What you are asked to do =>
Rewrite the records as a numbered list, from their start up to and including the line with "The image size is (2576, 1372). tap(551, 160)". Leave out blank lines.

Extracted information =>
[start]

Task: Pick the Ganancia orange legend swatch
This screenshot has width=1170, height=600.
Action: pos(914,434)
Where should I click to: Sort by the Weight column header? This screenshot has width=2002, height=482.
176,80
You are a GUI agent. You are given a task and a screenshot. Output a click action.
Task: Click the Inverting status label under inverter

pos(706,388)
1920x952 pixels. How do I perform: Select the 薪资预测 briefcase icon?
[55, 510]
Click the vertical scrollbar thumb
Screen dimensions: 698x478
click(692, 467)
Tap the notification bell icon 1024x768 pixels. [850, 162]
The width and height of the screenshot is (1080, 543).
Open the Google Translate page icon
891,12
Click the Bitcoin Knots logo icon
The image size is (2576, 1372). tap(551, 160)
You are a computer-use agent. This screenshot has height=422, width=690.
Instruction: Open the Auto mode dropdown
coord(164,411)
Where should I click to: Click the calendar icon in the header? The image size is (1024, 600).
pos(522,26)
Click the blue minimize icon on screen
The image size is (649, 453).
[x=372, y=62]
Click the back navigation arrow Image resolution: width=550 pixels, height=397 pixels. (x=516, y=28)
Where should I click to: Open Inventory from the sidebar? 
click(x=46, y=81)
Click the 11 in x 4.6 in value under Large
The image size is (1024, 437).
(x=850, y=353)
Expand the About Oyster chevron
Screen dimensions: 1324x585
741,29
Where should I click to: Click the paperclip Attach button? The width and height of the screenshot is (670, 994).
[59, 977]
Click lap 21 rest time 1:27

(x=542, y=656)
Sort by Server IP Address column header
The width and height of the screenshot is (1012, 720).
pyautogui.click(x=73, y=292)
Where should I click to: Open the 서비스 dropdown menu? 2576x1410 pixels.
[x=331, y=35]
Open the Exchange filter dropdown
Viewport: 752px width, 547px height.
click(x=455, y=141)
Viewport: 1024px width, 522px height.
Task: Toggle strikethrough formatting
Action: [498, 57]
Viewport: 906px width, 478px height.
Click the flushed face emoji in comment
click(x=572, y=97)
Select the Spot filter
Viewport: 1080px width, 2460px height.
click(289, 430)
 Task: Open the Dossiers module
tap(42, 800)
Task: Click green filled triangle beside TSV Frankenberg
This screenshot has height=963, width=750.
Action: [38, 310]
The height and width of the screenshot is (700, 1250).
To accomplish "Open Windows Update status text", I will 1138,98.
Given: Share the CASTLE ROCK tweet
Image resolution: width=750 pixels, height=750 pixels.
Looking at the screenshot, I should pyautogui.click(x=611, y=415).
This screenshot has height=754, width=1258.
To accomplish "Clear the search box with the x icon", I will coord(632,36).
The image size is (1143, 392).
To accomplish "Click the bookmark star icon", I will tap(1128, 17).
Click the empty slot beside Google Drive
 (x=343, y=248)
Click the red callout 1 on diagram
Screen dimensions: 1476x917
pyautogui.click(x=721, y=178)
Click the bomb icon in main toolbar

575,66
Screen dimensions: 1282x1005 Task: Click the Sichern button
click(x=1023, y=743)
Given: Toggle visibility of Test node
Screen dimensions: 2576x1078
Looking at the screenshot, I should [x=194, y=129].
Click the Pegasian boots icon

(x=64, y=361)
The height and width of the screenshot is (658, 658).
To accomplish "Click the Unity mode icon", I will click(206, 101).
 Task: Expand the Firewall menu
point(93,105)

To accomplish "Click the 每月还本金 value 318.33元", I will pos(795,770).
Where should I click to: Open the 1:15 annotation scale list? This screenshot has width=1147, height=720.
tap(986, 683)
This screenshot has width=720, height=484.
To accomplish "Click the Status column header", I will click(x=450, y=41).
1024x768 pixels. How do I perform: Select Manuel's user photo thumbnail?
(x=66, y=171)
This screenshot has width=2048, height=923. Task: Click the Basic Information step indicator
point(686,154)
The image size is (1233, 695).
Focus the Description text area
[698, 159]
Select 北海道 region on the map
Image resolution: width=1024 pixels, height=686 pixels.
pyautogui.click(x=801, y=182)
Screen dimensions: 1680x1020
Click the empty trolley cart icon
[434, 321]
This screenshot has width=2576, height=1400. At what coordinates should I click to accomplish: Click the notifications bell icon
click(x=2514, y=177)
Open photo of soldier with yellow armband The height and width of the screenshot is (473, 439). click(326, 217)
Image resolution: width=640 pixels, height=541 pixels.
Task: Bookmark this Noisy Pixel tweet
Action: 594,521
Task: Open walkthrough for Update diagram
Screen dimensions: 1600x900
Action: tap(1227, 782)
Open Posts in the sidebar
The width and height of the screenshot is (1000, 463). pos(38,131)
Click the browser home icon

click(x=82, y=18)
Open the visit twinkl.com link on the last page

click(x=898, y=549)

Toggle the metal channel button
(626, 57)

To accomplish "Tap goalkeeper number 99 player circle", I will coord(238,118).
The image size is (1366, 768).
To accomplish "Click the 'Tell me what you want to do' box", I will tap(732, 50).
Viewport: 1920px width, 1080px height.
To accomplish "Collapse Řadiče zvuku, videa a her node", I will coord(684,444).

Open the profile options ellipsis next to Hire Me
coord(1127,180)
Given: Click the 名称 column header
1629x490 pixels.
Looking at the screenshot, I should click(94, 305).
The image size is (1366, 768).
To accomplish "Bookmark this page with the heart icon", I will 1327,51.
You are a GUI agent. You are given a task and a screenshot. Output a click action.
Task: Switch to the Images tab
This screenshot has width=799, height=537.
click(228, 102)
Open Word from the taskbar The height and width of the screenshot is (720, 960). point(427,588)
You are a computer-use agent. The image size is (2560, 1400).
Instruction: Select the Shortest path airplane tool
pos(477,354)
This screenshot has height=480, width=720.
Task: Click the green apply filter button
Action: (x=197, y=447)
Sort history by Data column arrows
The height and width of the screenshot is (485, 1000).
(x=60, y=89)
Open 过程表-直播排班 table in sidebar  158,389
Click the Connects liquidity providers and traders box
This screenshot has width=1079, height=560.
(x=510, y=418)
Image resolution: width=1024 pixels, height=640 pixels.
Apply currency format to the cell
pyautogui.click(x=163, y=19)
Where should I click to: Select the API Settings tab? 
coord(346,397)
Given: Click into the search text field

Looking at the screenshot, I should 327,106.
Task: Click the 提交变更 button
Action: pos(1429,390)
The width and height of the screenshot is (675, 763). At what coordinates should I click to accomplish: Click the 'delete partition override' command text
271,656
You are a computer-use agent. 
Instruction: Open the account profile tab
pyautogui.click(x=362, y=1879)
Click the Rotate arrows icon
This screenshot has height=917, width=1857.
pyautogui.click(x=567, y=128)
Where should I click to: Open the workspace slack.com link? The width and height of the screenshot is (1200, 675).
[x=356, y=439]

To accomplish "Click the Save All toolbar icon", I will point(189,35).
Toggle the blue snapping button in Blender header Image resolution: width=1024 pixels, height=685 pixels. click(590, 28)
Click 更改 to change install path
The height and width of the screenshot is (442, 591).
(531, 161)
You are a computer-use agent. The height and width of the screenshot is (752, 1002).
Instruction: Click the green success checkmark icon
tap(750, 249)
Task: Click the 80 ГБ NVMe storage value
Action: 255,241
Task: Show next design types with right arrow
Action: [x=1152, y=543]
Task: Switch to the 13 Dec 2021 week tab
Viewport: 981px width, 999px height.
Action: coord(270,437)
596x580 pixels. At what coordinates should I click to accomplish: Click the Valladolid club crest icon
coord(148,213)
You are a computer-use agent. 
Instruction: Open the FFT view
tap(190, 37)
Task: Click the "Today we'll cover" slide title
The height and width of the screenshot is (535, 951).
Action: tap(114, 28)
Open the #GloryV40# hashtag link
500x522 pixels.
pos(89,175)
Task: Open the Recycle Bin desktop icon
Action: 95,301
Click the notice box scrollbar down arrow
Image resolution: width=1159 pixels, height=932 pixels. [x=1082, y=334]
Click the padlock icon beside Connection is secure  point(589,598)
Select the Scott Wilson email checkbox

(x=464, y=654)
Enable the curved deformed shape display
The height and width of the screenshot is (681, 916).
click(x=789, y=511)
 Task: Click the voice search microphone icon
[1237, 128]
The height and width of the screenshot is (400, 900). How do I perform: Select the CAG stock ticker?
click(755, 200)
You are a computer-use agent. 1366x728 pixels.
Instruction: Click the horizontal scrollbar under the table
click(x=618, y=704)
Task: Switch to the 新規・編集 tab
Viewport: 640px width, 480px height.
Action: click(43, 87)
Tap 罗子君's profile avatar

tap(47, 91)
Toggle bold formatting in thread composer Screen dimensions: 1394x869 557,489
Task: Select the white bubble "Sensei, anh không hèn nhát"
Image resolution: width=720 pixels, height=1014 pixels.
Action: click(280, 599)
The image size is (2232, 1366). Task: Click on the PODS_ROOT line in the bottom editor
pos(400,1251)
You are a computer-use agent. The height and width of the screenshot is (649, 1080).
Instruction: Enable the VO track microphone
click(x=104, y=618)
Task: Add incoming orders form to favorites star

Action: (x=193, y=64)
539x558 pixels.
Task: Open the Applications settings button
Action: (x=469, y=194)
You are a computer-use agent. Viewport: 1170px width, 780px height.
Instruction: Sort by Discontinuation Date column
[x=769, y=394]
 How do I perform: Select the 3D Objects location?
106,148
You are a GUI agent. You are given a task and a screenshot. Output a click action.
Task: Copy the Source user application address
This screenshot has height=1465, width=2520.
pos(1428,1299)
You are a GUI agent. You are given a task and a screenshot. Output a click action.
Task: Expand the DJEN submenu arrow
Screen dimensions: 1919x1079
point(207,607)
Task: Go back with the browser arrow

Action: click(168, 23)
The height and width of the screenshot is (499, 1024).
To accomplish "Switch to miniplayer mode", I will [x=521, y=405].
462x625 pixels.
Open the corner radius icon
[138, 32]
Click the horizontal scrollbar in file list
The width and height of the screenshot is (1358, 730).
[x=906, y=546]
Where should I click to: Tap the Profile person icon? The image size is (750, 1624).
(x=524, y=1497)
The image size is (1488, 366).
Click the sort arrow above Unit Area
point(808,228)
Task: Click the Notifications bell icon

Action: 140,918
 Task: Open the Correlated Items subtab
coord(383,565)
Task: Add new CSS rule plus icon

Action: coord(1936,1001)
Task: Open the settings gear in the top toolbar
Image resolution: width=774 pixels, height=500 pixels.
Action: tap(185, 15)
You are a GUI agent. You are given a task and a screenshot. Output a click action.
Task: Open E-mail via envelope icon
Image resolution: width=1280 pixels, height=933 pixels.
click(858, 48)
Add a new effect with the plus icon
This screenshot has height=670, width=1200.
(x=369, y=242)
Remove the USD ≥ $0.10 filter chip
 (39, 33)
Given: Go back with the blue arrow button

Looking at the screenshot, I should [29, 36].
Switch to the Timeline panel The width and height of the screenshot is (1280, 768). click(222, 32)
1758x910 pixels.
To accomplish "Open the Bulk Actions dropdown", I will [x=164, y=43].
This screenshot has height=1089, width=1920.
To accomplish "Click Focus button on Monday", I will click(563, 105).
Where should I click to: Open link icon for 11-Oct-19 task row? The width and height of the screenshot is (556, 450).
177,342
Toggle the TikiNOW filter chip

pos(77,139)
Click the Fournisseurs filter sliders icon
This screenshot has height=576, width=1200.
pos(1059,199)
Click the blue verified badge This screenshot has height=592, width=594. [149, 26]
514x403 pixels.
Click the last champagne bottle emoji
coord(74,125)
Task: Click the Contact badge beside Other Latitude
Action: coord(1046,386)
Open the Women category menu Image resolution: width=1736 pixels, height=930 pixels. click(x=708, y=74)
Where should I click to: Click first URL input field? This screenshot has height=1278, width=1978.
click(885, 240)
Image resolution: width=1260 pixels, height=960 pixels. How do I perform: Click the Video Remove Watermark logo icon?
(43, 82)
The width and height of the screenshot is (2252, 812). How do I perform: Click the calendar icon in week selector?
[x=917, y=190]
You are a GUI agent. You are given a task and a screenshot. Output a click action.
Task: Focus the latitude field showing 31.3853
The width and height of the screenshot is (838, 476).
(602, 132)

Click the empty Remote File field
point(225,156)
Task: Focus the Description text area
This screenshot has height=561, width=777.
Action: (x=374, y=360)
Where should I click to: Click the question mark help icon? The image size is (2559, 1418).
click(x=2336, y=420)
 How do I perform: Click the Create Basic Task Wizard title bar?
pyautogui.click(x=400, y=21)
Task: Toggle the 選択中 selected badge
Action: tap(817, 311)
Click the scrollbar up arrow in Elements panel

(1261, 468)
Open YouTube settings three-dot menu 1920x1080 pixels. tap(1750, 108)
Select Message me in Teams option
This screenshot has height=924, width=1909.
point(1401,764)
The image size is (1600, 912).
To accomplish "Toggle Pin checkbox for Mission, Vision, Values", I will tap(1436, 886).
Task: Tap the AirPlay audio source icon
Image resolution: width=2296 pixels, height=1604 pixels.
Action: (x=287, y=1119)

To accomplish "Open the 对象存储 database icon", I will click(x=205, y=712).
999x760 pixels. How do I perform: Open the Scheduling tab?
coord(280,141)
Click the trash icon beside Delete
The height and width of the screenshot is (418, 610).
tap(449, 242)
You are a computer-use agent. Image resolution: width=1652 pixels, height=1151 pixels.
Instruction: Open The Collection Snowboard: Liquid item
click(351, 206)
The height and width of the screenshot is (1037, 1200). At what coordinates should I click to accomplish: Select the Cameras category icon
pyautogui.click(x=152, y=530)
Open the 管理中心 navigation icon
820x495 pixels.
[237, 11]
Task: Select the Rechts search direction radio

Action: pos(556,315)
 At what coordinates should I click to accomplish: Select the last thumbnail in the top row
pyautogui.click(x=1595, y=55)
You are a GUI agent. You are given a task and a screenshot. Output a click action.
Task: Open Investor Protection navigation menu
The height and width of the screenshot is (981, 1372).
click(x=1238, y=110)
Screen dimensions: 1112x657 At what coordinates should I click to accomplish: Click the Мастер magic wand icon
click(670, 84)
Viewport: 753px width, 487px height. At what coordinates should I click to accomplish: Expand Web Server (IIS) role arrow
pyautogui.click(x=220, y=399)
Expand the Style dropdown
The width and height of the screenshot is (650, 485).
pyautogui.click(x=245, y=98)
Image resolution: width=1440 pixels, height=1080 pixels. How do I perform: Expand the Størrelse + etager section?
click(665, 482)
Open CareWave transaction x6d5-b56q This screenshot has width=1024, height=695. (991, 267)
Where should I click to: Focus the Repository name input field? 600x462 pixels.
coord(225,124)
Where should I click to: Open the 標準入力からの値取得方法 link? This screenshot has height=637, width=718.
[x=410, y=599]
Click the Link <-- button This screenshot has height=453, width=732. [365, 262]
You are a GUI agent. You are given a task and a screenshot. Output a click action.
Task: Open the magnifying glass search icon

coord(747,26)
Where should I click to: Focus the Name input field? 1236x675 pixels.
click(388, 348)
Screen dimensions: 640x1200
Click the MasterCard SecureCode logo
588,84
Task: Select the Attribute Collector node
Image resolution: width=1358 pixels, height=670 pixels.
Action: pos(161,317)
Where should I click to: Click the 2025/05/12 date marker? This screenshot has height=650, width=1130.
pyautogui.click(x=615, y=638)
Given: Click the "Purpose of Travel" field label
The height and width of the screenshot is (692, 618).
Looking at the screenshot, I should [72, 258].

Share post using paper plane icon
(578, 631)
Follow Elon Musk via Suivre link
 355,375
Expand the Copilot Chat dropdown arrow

[end]

Result of this exercise =>
1. Task: Pick the Ganancia orange legend swatch
2. This screenshot has width=1170, height=600.
3. Action: pos(914,434)
4. Where should I click to: Sort by the Weight column header? This screenshot has width=2002, height=482.
5. 176,80
6. You are a GUI agent. You are given a task and a screenshot. Output a click action.
7. Task: Click the Inverting status label under inverter
8. pos(706,388)
9. 1920x952 pixels. How do I perform: Select the 薪资预测 briefcase icon?
10. [55, 510]
11. Click the vertical scrollbar thumb
12. Screen dimensions: 698x478
13. click(692, 467)
14. Tap the notification bell icon 1024x768 pixels. [850, 162]
15. The width and height of the screenshot is (1080, 543).
16. Open the Google Translate page icon
17. 891,12
18. Click the Bitcoin Knots logo icon
19. The image size is (2576, 1372). tap(551, 160)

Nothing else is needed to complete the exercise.